There are too many unknowable factors. There have never been a lot of true auteurs in any of the creative arts. It is my professional opinion that the best of these as directors include all the contributing members of their [generally hand-picked] teams and casts and crews.

Directors who are so insecure they feel they must prove their authority by excluding the actor's contribution, seem not to employ that approach with their camera crew, or their costume designer, or indeed any other creative team on the production. I find that grossly insulting to actors.

Actors generally love what they do. There's a lot of camaraderie among a cast - some of whom won't have met before and may not ever meet again. Sure, they talk about lots of stuff, but the most bonding conversations are about the acting process. I've been privileged to have participated in hundreds of them.

If you don't understand the process of acting, you do not know what acting is. You may indeed have an opinion about any particular performance. That is perfectly valid and your right. But it is not the same thing.

lemmycaution 
"Long mired in film"

Posted - 11/26/2013 :  17:30:01  Show Profile  Reply with Quote
Some interesting comments about acting and directing from a TCM article on Red River:


The part of Tom Dunson seemed a natural for John Wayne, even if it was a darker character for him than usual, one whose motives are not always crystal clear or even admirable. But many people have expressed more surprise at Hawks' casting of Montgomery Clift in the part of Matt Garth, Dunson's son-figure and rival. Hawks had seen Clift in a Broadway production of the Lillian Hellman play The Searching Wind and offered him the part. Clift accepted, even though it made him extremely nervous. He was familiar with how to ride a horse, but only military-school style. And the script called for the thin, 5' 10" Clift to engage in a rousing climactic fistfight with powerfully built, 6' 5" Wayne. But Hawks believed in his ability; the young actor rewarded his faith by working hard every day to learn to ride and handle a gun expertly and turn in a performance Hawks was very pleased with. Of course, he had considerable help from the director, who showed him how to underplay Wayne. "Don't try to get hard because you'll just be nothing compared to Wayne," he told him. After one of their first scenes together, the skeptical Wayne told Hawks, "He's gonna be okay." Off screen, however, Clift never really warmed to Wayne or Hawks. In Montgomery Clift by Patricia Bosworth, the actor stated that he occasionally joined them for nightly poker games where "they laughed and drank and told dirty jokes and slapped each other on the back. They tried to draw me into their circle but I couldn't go along with them. The machismo thing repelled me because it seemed so forced and unnecessary."

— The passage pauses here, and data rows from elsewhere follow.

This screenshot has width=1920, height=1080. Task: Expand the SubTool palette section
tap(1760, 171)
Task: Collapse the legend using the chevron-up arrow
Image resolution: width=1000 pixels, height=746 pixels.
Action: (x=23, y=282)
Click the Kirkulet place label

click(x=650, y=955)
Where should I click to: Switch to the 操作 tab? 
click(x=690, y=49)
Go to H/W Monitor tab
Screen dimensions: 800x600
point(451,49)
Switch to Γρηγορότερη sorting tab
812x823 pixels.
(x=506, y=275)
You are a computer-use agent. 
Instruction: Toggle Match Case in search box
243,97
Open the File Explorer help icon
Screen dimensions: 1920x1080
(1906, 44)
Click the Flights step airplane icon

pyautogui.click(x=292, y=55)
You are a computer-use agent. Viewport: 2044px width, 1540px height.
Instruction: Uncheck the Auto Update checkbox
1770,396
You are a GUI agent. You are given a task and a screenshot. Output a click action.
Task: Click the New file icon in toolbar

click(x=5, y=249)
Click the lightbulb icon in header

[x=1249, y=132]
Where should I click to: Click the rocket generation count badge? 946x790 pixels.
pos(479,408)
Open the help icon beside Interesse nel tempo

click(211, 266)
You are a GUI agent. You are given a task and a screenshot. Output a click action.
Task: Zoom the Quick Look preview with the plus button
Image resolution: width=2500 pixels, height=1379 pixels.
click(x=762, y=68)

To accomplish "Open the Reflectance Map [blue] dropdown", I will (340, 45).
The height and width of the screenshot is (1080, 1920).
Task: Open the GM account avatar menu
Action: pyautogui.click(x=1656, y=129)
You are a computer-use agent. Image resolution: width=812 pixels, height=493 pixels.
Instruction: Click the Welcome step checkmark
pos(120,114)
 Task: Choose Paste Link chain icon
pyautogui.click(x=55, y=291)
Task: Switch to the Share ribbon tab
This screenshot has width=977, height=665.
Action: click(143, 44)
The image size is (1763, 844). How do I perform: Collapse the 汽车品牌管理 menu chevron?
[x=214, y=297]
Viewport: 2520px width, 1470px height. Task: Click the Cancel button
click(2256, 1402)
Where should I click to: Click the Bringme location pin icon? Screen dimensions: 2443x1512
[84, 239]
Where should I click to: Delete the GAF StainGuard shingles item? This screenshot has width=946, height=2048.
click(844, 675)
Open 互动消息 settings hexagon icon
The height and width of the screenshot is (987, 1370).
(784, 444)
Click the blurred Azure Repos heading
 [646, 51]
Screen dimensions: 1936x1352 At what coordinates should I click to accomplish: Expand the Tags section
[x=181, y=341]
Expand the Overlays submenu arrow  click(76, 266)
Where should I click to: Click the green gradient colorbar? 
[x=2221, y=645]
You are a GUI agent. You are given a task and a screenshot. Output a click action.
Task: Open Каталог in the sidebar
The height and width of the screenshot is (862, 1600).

Red River marked the first time Hawks and John Wayne worked together (four more pictures followed). Wayne had done a number of films with John Ford, who made him a star with Stagecoach (1939). Then Hawks cast Wayne in Red River. The actor was reluctant at first to play an older man but Hawks later said he told the 40-year-old Wayne, "Duke, you're going to be one pretty soon, why don't you get some practice?" In Shooting Star by Maurice Zolotow, Wayne recalled, "[Walter] Brennan showed me his idea of an old man walkin' and talkin'. His idea of it was kinda shufflin' and totterin'. And mumblin'. I was supposed to be tough and hard and walk like that? Hell, I was thinkin' about those old cattle guys I knew when I was a kid around Lancaster and there wasn't one of them that didn't stand tall. I played Tom Dunson my own way, standin' tall. Oh yeah, Hawks and I had a few fights along the way, but he accepted me as an expert, which I was, and we did not have any more trouble." Wayne ended up turning in a compelling performance, and Ford - always a bit abusive and condescending to Wayne despite the actor's devotion to him; was reported to have said, "I didn't know the big son of a bitch could act." Following this role, Ford cast Wayne in increasingly more complex roles in such films as She Wore a Yellow Ribbon (1949) and The Searchers (1956) so it could be said that Red River brought a new richness to Wayne's acting as he moved from playing gung-ho men of bravery to characters driven by obsessions or a need to maintain control at all costs.